In the data below, starting with the line with "Switch analytics period to 30D" and going on through the end of the data, replace "Toggle" with "Flip" and change nothing else. Write out those lines with the pictures left out.
↓
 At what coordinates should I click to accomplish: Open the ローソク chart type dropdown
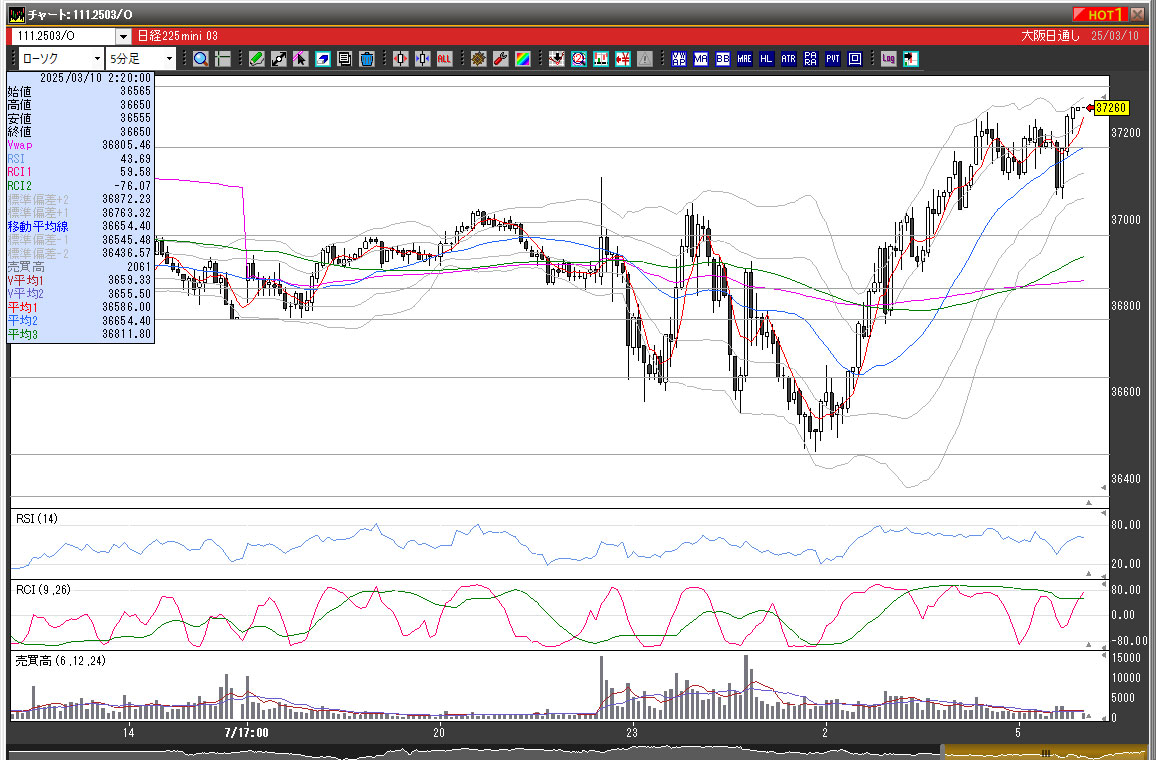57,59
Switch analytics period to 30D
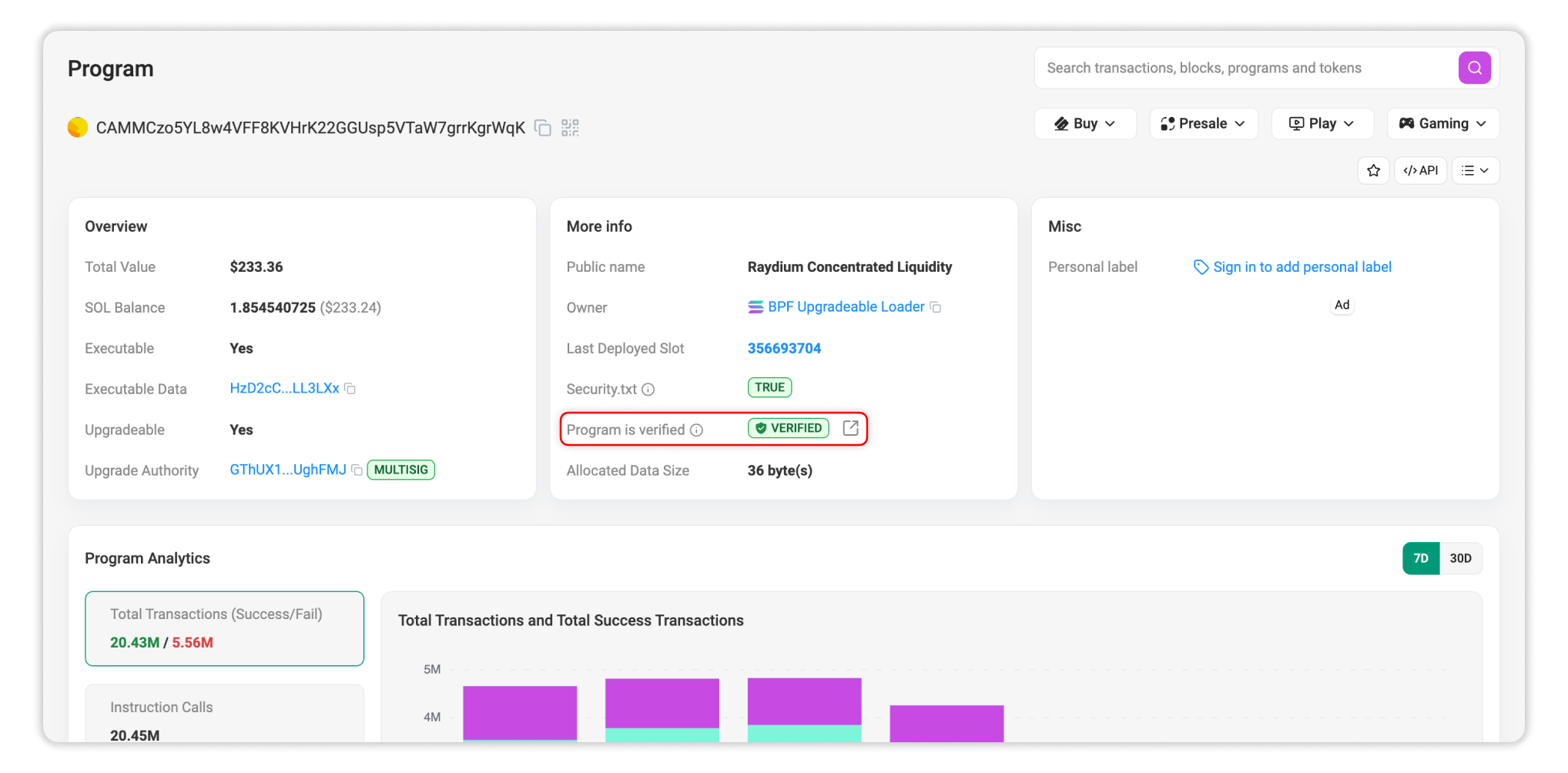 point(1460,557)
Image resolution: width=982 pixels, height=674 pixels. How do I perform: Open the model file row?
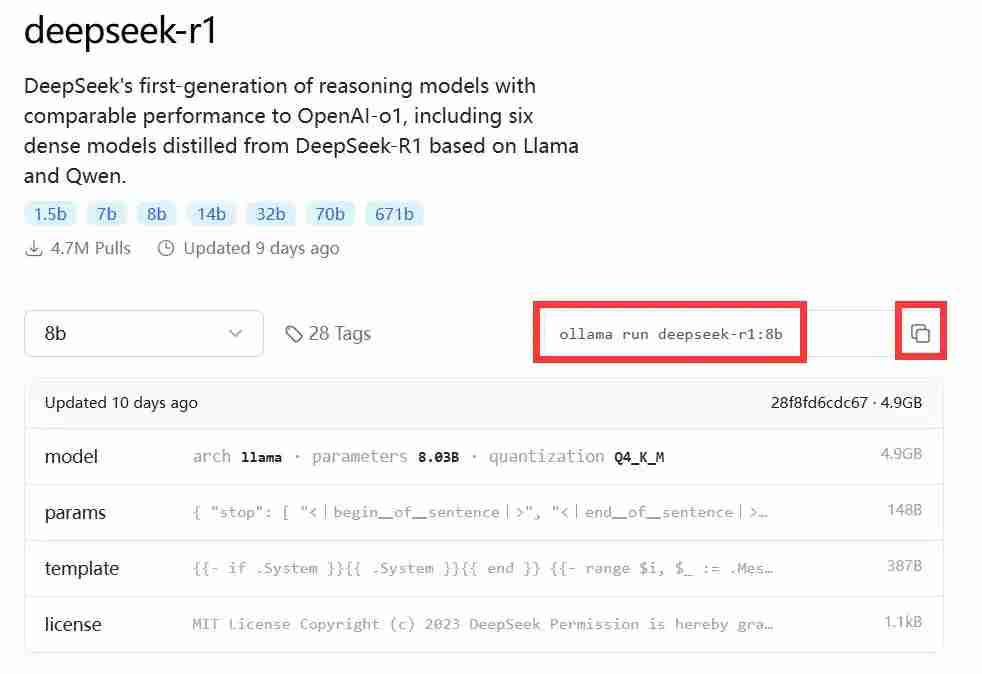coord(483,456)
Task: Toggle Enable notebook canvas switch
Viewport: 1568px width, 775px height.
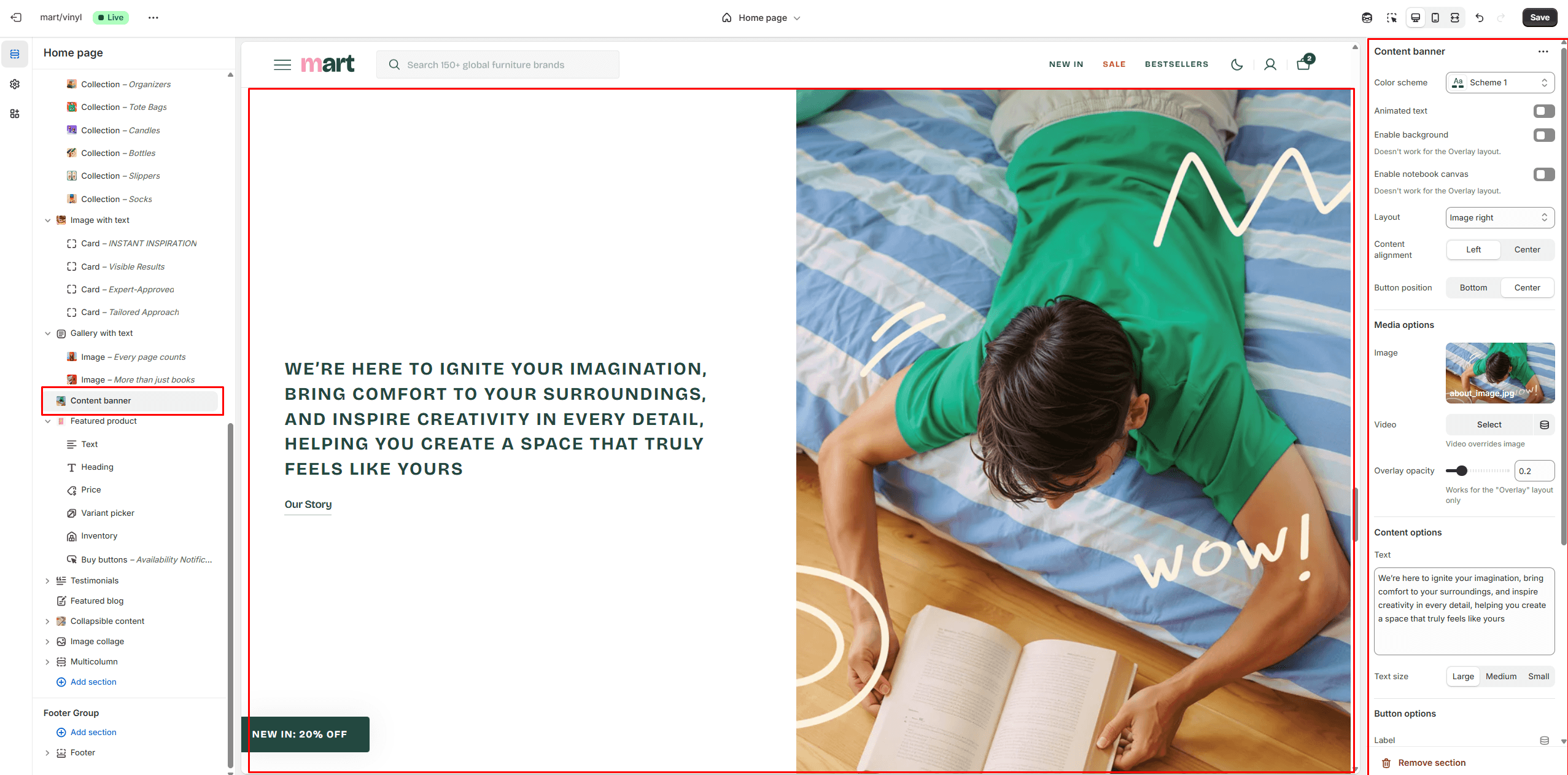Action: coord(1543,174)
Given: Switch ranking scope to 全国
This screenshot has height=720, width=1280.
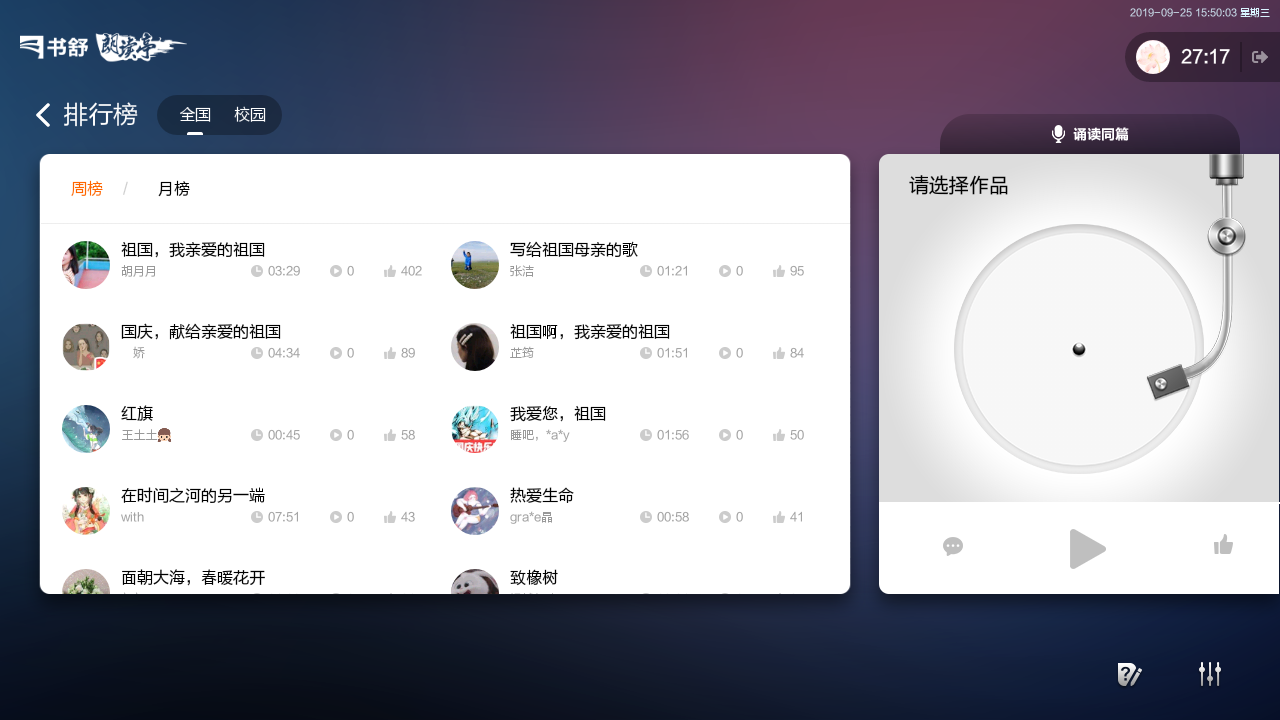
↑
## Response for this exercise
Switch analytics period to 30D
 point(1460,557)
Image resolution: width=982 pixels, height=674 pixels. How do I perform: Open the model file row?
coord(483,456)
Task: Flip Enable notebook canvas switch
Viewport: 1568px width, 775px height.
Action: coord(1543,174)
Given: Switch ranking scope to 全国
This screenshot has height=720, width=1280.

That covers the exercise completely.